Diferentes tipos de dor
Como já referimos, dores há muitas, diferentes na intensidade e duração. A dor pode ser:
Dor aguda – A dor aguda é uma dor que surge inesperadamente, mas que costuma ser de curta duração, apesar de poder voltar.
Dor paroxística – Esta é um tipo de dor que surge em forma de uma crise súbita. Pode durar apenas alguns segundos ou minutos, mas costuma regressar, podendo ocorrer várias vezes ao dia.
Dor crónica – É uma dor que se mantém, que nunca desaparece por completo, que acompanha quem a sente.

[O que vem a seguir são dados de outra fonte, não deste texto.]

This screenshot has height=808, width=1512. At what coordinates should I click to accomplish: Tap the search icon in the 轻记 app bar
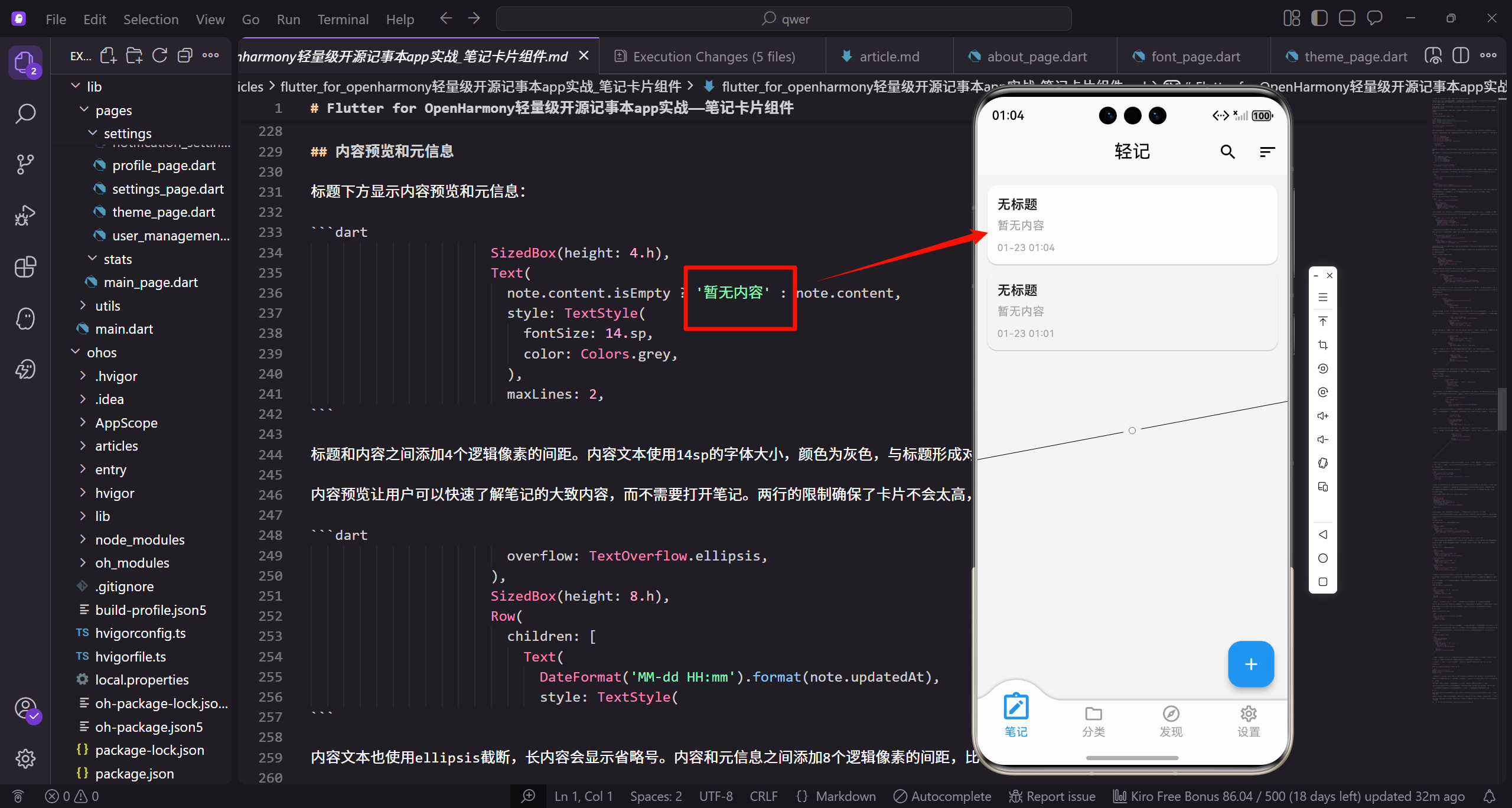coord(1227,152)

E porque é que as pessoas com esclerose múltipla sentem dor? A resposta está nos danos causados nos nervos, mas pode estar também associada a outros sintomas que acompanham a doença, o que pode dar origem a dois tipos de dor:
Dor neuropática – a dor nos nervos, causada por danos nos nervos da espinal medula ou do cérebro. São lesões associadas a um número variado de sensações, desde pequenas irritações a dores agudas ou até espasmos musculares.
Apesar de poder ocorrer em qualquer lugar, costuma manifestar-se no rosto, braços e pernas, comsensações como sensibilidade extrema ao toque, formigueiro, ardor, pontadas, choque elétrico.

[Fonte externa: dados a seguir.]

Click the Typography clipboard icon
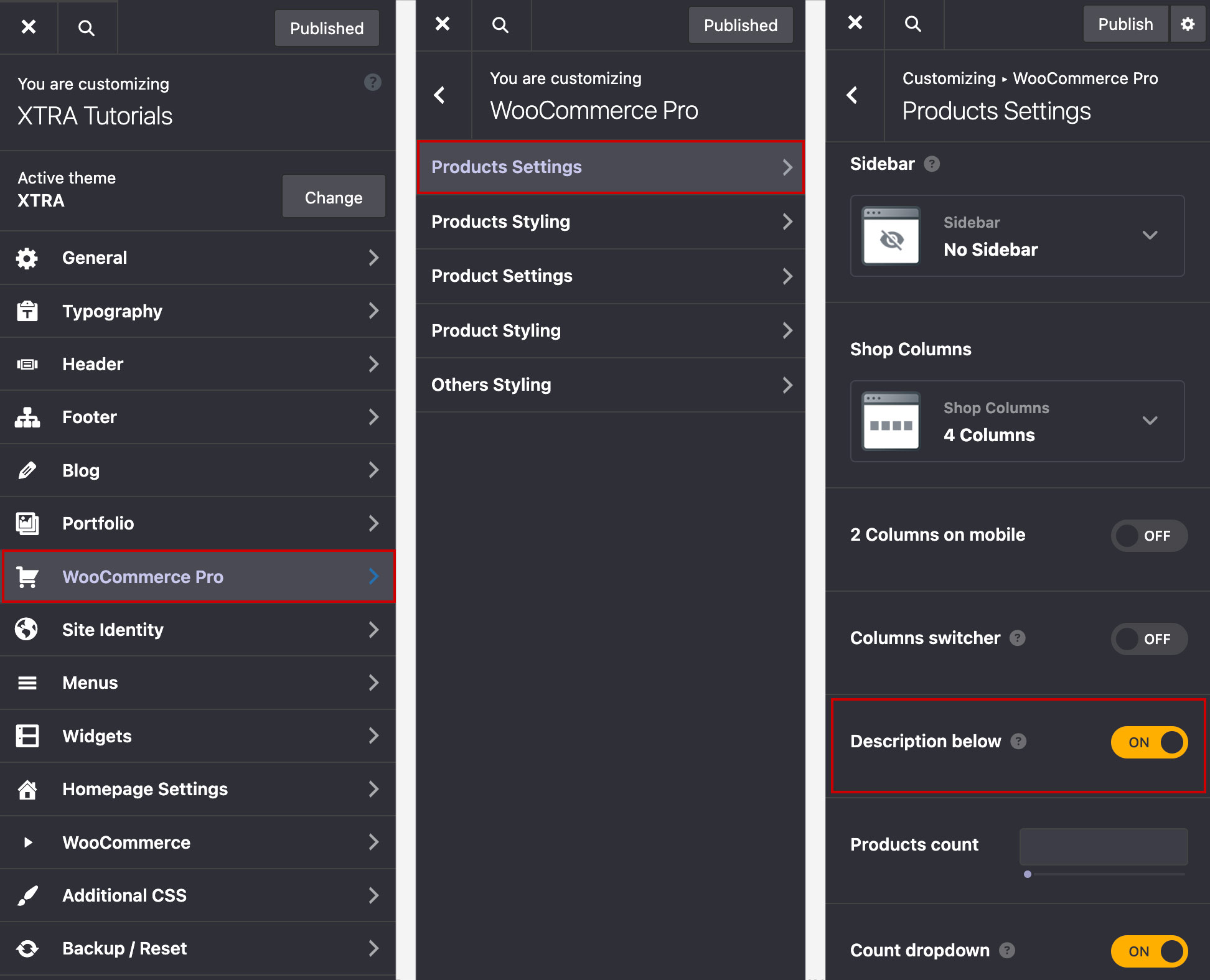Image resolution: width=1210 pixels, height=980 pixels. point(27,311)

Dor musculoesquelética – a dor nos músculos e articulações, resultante do stress e tensão imposta pela doença ao organismo. Por exemplo, dificuldades de equilíbrio, fadiga ou fraqueza muscular podem levar a problemas de postura, sobrecarregando as articulações, ligamentos ou outros músculos.
Seja qual for a forma que assume, a dor na esclerose múltipla é real, desgastante e profundamente impactante. Reconhecer a sua diversidade e compreender as suas causas é um passo essencial para melhorar o bem‑estar de quem vive com a doença e para garantir que nenhuma dor permanece invisível.